Style guide must include

  • Construction grid — proportions in head-units (head : body ratio).
  • Allowed views (front, ¾, side — all? just one?)
  • Forbidden modifications (don't recolor, don't skew, don't add accessories without approval).
  • Minimum size — below this, simplify or use icon variant instead.
  • Spacing rules — clear space around mascot when adjacent to other elements.

Animation considerations

Mascots are heavily animated. Key animations:

Animation Use
Idle (subtle breathing / blinking) Loading screens, ambient
Reaction (success cheer, error sad) Confirmation moments
Walk / move Onboarding, transitions
Talk / mouth movement Voice / chat moments

For animation: use Lottie or Rive (see motion/motion-tools.md). Designer creates in After Effects (Lottie) or rive.app (Rive); engineer drops in.

Reduced-motion: show static frame (hero pose). Don't auto-loop on every screen — battery drain.

Mascot governance

Mascots drift faster than other system elements. Without governance: - Different illustrators draw the mascot slightly differently. - Marketing redraws for one campaign and the redraw enters the system. - 18 months later, you have 3 versions of the mascot.

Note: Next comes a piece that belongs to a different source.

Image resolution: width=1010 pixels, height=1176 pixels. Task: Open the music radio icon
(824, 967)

Required governance: - One owner (illustrator or design lead). - Version-controlled source files (Figma library, Adobe Illustrator masters in repo). - Mandatory review for every new mascot illustration. - Asset library — engineers can't ship a mascot illustration not in the library. - Refresh cadence — every 18-24 months, full audit + retouch.

Cultural sensitivity

Mascots represent the brand internationally if the brand goes global:

  • Animal symbolism varies: owl (wise in West / unlucky in some Asian contexts); pig (lucky in China / negative in Muslim-majority markets); white tiger (revered in Korea).
  • Skin tone for human characters: design with a range.
  • Gender: avoid heavily gender-coded mascots if global.
  • Religious symbols: avoid (crosses, lotus, etc.) unless intentional.

Korean brand entering global market: many Korean mascots translate well (Kakao Friends are popular in Asia / Southeast Asia), but Western markets may need positioning work.

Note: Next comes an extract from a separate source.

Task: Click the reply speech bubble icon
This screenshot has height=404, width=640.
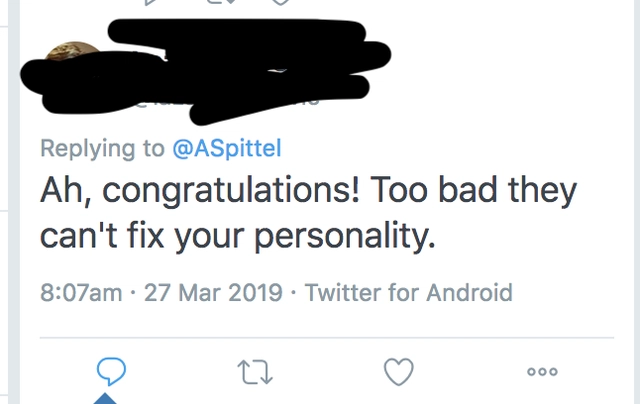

Mascot vs illustrator's brand

A common mistake: the mascot's style becomes the illustrator's style, and as soon as the illustrator leaves, the brand's mascot drifts.

Mitigation: - Document the mascot completely (no implicit knowledge in one person's head). - Treat the mascot as brand asset, not illustrator asset. - Source files belong to the company, not the freelancer.

When mascots become liabilities

Mascots can outlive their welcome: - Mascot dates (1990s-style mascots aged badly into 2010s). - Mascot misaligns with brand evolution (childish mascot when brand goes premium). - Mascot becomes meme target (in unflattering ways).

Plan for mascot retirement / redesign every 5-10 years. Sudden retirement causes user backlash (Mailchimp's Freddie redesign, Twitter logo replacement); plan transitions.

Don't

  • Don't add a mascot just to have one. The brand must need it.
  • Don't have multiple mascots that compete. Pick one primary; supporting cast is OK.
  • Don't put the mascot in every screen — overuse kills the magic.
  • Don't let the mascot drift across artists without governance.
  • Don't use the mascot in serious / sensitive contexts (errors involving money loss, account security failures). Drop the mascot for these moments.
  • Don't design the mascot before the brand voice is set.